AI and machine learning

The Missing Layer in your SCE: Why AI in Pharma Needs Skills, Not Just Prompts

Written by Samiul Haque

2026-06-26

The Missing Layer in your SCE: Why AI in Pharma Needs Skills, Not Just Prompts

AI is rapidly changing how statistical programmers work. Since I joined Posit this March, it’s the conversation I keep having with pharma teams. How to ground AI in enterprise context. How to make it reproducible. How to make it auditable. How to make it defensible.

Here is an example workflow that shows how it would look in practice in an AI-enabled SCE (Statistical Computing Environment). One prompt. One TLF reference from the Statistical Analysis Plan (SAP). A governed pipeline does the rest: reading the SAP, extracting a reviewable spec, pausing for statistician approval, generating code, running it. All orchestrated through skills that know enterprise context, not another generic coding assistant.

The Problem with Generic AI Coding Tools in Pharma

Every major AI coding assistant can write R code. Ask Claude Code or GitHub Copilot to produce an rtables demographics table and it will. The code might even run.

But pharma statistical programming is not just about code that runs. It is about code that can be defended: to a regulator, to a QC reviewer, to an auditor asking questions years after database lock.

Generic AI tools have no “home”. They generate code that lands in a programmer’s clipboard with no lineage, no traceability, no locked environment. The programmer pastes it into a script, runs it, and hopes.

That is not a workflow. That is a risk.

Skills: Enterprise Knowledge Built Into the Assistant

Posit Assistant supports a skills system: modular knowledge units that live inside your project and load automatically based on what you ask.

Unlike a system prompt or a chat context, skills are:

Version controlled and governed: they live in .posit/assistant/skills/ alongside your code
Composable: multiple skills load together for complex tasks
Project-scoped: the knowledge travels with the project, not with a person

For this demo, the project contains four skills:

.posit/assistant/skills/
├── sap-reader/          — reads the SAP, applies ICH E3 section-14 numbering
├── tlf-generator/       — knows your enterprise coding conventions
├── clinical-governance/ — knows audit, traceability, reproducibility rules
└── tlf-orchestrator/    — coordinates all three end to end

None of these skills contain study-specific content. They encode how to work, not what a specific study contains. Drop in any SAP from any sponsor and the skills work the same way.

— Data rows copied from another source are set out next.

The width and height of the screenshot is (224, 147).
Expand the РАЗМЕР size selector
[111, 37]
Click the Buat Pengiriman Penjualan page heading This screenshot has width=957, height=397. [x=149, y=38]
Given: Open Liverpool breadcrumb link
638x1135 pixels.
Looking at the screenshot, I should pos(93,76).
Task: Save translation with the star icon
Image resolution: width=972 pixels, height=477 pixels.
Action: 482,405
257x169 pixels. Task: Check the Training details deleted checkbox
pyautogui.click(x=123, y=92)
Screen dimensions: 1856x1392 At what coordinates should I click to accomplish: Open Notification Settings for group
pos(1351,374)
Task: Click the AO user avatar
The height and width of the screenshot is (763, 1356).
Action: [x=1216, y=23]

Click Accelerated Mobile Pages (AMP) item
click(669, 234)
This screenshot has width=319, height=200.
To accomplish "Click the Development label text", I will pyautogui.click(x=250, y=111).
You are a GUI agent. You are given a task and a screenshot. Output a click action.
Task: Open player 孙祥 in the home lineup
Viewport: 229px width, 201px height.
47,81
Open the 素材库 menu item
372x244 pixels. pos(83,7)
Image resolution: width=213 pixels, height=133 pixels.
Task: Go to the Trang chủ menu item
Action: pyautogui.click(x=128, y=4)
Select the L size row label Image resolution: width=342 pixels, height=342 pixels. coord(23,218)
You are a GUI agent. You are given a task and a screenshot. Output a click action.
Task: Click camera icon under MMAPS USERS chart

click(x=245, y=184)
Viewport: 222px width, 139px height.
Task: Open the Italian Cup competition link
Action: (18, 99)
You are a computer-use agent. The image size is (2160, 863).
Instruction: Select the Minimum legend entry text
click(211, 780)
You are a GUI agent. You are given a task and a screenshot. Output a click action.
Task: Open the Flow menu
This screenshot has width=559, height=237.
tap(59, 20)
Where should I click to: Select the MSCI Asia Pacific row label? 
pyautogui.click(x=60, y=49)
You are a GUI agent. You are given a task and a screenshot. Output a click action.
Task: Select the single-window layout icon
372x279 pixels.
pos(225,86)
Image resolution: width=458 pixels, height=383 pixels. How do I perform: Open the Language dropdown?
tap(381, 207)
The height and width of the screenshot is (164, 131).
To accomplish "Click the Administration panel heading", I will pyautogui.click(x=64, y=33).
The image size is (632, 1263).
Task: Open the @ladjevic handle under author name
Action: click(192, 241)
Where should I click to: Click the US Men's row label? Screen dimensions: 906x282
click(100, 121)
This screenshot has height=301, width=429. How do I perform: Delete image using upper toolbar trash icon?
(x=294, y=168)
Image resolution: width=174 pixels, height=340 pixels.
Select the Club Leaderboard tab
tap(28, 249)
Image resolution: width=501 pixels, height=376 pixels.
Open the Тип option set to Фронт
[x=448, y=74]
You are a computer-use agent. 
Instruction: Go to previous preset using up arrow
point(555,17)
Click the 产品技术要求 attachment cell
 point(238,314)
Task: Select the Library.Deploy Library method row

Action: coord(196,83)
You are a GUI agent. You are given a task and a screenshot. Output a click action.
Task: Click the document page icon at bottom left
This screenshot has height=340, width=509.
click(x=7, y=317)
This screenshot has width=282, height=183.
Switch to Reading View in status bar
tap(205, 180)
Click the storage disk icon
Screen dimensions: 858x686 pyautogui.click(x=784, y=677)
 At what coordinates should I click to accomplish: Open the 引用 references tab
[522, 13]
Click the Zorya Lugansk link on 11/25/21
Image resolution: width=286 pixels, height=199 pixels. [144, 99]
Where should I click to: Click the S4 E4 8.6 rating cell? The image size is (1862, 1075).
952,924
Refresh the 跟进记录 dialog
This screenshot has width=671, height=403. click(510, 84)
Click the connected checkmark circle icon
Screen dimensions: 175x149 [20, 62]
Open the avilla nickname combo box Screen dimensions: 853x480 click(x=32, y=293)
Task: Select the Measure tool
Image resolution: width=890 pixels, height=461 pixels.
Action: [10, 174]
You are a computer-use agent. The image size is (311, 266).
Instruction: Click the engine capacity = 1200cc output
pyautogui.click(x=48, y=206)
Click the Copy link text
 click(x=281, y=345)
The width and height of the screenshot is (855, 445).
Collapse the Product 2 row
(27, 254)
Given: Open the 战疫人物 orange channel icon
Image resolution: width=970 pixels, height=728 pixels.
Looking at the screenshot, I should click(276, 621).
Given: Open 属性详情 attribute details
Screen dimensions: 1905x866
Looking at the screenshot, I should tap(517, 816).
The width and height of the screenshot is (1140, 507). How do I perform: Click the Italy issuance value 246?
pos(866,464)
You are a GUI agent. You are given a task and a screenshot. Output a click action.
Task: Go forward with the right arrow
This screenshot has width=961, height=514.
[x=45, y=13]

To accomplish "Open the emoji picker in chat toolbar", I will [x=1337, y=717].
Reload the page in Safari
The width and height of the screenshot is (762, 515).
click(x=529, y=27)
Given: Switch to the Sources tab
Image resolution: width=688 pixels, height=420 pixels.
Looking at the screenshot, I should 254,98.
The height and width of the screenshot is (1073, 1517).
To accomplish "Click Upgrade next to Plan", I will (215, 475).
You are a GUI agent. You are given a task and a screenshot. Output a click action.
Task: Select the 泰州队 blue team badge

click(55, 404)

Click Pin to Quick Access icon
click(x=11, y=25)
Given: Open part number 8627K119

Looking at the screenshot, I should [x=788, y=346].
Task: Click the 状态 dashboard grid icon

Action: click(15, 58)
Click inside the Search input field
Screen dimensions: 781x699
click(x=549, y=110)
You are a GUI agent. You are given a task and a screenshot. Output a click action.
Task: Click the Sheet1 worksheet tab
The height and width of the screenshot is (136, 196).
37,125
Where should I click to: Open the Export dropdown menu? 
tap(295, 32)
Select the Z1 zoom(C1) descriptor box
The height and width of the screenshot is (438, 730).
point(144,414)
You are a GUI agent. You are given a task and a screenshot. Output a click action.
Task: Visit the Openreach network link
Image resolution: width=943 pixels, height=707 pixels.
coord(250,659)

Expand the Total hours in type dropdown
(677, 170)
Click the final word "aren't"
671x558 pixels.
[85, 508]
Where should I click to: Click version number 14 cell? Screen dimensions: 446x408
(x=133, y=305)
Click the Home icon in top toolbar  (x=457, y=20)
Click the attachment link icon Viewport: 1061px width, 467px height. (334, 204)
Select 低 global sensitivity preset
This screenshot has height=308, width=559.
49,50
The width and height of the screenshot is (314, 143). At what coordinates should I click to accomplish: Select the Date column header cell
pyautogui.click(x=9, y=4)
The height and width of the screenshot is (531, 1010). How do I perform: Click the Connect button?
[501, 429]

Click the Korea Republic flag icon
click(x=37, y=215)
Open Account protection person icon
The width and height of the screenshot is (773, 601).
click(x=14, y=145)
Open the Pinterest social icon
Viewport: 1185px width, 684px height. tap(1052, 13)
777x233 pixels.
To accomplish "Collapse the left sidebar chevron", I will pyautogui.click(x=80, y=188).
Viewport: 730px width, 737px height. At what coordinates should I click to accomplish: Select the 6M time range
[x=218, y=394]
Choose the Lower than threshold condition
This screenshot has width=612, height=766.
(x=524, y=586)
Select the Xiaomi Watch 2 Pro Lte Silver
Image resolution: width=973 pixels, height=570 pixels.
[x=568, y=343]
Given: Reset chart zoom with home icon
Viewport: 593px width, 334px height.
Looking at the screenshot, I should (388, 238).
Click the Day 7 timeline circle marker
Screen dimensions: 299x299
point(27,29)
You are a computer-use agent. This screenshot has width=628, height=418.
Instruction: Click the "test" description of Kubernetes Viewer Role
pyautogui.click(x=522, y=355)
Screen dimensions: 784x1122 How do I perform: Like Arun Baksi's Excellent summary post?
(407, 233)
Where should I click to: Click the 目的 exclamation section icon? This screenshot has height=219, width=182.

The Orchestrator: One Prompt, One or Many TLFs

The tlf-orchestrator skill is the entry point. It ties everything together.

When a programmer types:

Generate T14.1.3.1.1

The orchestrator takes over. Here is what happens next, automatically.

The Workflow in Five Steps

Step 1: Open your SAP and identify what you need

Open the latest version of your SAP in Positron. You can browse the shells section to find the table or figure you want, or ask Posit Assistant directly:

What are the Priority 1 TLFs I need to generate from this SAP?

The sap-reader skill reads the SAP and applies priority logic to produce a prioritized manifest. Disposition, demographics, primary endpoint, and key safety tables always come first. The statistician reviews and confirms the scope. Nothing generates without that confirmation.

Step 2: Ask Posit Assistant to generate one or many TLFs

Generate T14.1.3.1.1

Generate all active TLFs from run_manifest.csv

The orchestrator reads the SAP, locates the shell for the requested TLF, and extracts the specification.

Step 3: Review the human-readable spec before code runs

Important

Before generating a single line of R code, the assistant pauses and shows you a human-readable YAML specification. Type CONFIRM to proceed, or CANCEL to edit.

tlf_id: T14.1.3.1.1
title: "Summary of Demographic and Baseline Characteristics (mITT)"
sap_section: "6.3.1"
analysis_set:
  flag: MITTFL
  label: mITT
adam_datasets:
  primary: ADSL
  variables:
    - name: AGE
      label: "Age (years)"
      type: continuous
      stats: [n, mean_sd, median, range]
    - name: SEX
      label: "Sex"
      type: categorical
      stats: [count_fraction]
output_format:
  decimal_places:
    continuous: 1
    percentage: 1
governance:
  generated_by: "posit_assistant"
  sap_reference: "SAP v1.0 Section 6.3.1"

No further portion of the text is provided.